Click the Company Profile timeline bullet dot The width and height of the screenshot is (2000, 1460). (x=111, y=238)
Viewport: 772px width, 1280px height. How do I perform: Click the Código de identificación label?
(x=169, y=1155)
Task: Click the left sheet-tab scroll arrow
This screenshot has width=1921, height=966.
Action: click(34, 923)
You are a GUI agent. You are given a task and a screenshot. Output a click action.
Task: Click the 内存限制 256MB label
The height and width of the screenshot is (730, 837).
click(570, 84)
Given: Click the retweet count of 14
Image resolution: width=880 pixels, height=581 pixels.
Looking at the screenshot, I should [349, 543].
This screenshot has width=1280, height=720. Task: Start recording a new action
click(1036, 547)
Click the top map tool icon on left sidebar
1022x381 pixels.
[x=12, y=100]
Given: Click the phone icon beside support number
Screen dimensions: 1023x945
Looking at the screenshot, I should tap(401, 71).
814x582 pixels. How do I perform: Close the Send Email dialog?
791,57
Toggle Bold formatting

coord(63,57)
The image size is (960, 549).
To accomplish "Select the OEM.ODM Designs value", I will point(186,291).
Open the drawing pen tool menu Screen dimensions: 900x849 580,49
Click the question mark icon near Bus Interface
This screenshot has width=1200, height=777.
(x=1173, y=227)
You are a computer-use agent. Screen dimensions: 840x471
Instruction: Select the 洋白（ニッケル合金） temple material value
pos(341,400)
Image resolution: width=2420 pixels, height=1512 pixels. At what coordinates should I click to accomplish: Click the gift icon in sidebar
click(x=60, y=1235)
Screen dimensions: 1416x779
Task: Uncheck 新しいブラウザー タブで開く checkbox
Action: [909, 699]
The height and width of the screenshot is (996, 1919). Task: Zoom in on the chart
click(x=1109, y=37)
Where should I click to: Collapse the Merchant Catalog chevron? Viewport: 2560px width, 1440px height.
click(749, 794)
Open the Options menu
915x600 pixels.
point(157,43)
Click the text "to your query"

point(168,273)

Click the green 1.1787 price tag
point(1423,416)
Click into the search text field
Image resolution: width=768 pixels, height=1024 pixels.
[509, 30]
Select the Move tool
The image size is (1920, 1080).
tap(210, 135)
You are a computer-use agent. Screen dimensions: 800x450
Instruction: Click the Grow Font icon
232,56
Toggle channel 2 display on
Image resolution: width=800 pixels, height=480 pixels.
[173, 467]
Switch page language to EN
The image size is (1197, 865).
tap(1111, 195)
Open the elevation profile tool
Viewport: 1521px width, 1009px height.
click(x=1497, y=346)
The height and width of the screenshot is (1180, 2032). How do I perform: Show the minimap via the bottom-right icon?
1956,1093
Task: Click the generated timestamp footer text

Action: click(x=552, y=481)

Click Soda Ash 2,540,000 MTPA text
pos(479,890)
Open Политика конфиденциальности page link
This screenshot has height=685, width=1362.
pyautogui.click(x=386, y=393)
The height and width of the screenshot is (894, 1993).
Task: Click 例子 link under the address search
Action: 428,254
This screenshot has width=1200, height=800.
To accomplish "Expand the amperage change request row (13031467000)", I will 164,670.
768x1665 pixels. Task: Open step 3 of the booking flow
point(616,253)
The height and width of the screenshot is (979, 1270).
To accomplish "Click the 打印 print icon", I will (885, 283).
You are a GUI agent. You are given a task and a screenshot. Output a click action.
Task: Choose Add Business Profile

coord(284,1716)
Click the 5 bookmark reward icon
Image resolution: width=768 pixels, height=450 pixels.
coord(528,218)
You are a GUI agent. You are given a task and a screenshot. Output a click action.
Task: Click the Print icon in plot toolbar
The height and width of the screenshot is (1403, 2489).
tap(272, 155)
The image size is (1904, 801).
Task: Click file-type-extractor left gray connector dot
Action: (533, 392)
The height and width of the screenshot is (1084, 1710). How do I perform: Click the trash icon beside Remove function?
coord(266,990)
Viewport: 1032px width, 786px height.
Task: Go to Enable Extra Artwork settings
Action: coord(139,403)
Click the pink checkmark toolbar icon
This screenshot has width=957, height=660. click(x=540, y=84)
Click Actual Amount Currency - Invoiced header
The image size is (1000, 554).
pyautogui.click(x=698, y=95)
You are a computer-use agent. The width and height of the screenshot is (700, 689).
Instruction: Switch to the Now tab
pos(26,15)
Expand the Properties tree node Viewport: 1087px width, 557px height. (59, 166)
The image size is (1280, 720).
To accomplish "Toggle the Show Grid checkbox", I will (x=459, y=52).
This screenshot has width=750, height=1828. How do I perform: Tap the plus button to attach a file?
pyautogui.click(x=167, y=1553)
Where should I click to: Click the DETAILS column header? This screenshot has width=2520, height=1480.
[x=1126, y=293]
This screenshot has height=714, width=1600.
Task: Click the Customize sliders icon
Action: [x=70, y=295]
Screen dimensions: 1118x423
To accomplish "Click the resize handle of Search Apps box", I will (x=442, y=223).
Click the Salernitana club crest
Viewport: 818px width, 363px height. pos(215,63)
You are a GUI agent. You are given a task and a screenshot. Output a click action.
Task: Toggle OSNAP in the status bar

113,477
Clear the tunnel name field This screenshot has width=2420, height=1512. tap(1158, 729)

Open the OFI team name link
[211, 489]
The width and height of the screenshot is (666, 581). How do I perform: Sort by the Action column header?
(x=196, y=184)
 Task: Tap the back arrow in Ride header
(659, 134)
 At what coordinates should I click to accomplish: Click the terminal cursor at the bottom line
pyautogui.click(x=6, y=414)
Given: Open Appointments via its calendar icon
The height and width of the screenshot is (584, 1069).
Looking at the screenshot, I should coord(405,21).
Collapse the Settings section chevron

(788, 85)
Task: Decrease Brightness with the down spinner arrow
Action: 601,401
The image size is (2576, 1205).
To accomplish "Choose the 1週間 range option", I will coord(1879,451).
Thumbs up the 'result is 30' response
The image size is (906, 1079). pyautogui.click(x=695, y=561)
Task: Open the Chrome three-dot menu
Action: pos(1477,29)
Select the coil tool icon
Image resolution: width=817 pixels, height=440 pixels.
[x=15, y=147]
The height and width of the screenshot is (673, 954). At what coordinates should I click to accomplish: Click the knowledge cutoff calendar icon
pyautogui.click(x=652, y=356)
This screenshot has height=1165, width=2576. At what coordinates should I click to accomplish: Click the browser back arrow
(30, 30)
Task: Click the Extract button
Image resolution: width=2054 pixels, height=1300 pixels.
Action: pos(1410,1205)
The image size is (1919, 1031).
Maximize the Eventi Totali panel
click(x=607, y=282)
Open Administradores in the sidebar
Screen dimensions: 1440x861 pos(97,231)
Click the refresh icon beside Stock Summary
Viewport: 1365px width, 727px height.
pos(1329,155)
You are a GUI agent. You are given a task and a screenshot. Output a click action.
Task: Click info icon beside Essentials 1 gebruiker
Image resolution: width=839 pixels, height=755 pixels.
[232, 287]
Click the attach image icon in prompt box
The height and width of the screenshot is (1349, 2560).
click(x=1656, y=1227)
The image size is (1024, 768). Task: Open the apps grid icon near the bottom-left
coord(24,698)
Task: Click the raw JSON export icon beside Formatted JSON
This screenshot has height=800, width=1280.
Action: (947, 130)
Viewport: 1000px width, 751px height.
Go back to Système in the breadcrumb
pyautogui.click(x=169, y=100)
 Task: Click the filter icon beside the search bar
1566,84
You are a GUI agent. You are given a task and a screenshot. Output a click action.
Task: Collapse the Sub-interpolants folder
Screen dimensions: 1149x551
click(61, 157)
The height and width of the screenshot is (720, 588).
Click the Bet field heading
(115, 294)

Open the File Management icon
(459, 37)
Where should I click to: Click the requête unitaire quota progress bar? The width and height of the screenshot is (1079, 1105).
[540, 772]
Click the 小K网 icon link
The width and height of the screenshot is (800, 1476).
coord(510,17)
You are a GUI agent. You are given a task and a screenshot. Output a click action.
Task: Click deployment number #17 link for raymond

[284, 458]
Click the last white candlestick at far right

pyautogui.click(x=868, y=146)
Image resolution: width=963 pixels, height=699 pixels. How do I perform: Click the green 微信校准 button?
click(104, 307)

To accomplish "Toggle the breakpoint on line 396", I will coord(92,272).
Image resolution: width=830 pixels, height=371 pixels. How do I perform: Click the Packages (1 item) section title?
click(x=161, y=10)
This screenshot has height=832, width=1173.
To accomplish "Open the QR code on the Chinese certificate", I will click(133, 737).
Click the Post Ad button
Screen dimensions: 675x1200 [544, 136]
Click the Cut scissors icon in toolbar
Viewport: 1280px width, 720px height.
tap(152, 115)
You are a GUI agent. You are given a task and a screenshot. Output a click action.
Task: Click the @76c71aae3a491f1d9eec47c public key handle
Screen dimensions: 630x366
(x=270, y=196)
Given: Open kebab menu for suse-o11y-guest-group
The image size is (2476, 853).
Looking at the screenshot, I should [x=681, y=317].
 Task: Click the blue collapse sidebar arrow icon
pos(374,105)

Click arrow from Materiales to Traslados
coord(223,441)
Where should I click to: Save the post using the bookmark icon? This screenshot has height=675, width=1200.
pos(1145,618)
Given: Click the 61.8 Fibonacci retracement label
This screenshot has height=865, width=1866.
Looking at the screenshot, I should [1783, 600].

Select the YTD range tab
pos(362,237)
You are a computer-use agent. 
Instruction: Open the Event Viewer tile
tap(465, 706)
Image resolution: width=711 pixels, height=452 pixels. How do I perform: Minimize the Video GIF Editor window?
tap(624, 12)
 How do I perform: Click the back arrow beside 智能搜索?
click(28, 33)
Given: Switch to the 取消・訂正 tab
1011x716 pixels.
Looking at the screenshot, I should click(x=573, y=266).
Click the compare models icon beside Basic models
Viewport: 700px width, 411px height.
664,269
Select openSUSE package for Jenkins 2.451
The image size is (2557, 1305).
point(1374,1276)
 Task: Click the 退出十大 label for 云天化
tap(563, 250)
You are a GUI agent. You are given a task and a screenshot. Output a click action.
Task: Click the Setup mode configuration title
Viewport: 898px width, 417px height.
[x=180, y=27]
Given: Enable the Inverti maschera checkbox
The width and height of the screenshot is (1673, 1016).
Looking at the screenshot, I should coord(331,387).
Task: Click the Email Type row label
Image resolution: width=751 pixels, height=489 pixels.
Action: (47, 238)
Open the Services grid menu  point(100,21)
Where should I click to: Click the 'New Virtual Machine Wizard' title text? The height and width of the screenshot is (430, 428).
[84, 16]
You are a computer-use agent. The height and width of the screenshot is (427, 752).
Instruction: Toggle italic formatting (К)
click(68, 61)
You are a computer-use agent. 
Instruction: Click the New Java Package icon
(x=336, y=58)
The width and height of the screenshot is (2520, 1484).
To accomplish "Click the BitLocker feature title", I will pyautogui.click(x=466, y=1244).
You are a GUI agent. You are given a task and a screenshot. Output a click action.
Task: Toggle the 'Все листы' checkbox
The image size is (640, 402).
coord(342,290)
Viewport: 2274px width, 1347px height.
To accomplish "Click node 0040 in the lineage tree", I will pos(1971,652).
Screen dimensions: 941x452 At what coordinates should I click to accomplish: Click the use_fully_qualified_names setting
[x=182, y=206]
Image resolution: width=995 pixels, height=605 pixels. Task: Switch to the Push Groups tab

» Required task:
Copy the listing above word for word, from the line with "Switch page language to EN" up to and including the line with "Action: coord(139,403)".

» Exercise response:
Switch page language to EN
The image size is (1197, 865).
tap(1111, 195)
Open the elevation profile tool
Viewport: 1521px width, 1009px height.
click(x=1497, y=346)
The height and width of the screenshot is (1180, 2032). How do I perform: Show the minimap via the bottom-right icon?
1956,1093
Task: Click the generated timestamp footer text

Action: click(x=552, y=481)

Click Soda Ash 2,540,000 MTPA text
pos(479,890)
Open Политика конфиденциальности page link
This screenshot has height=685, width=1362.
pyautogui.click(x=386, y=393)
The height and width of the screenshot is (894, 1993).
Task: Click 例子 link under the address search
Action: 428,254
This screenshot has width=1200, height=800.
To accomplish "Expand the amperage change request row (13031467000)", I will 164,670.
768x1665 pixels. Task: Open step 3 of the booking flow
point(616,253)
The height and width of the screenshot is (979, 1270).
To accomplish "Click the 打印 print icon", I will (885, 283).
You are a GUI agent. You are given a task and a screenshot. Output a click action.
Task: Choose Add Business Profile

coord(284,1716)
Click the 5 bookmark reward icon
Image resolution: width=768 pixels, height=450 pixels.
coord(528,218)
You are a GUI agent. You are given a task and a screenshot. Output a click action.
Task: Click the Print icon in plot toolbar
The height and width of the screenshot is (1403, 2489).
tap(272, 155)
The image size is (1904, 801).
Task: Click file-type-extractor left gray connector dot
Action: (533, 392)
The height and width of the screenshot is (1084, 1710). How do I perform: Click the trash icon beside Remove function?
coord(266,990)
Viewport: 1032px width, 786px height.
Task: Go to Enable Extra Artwork settings
Action: coord(139,403)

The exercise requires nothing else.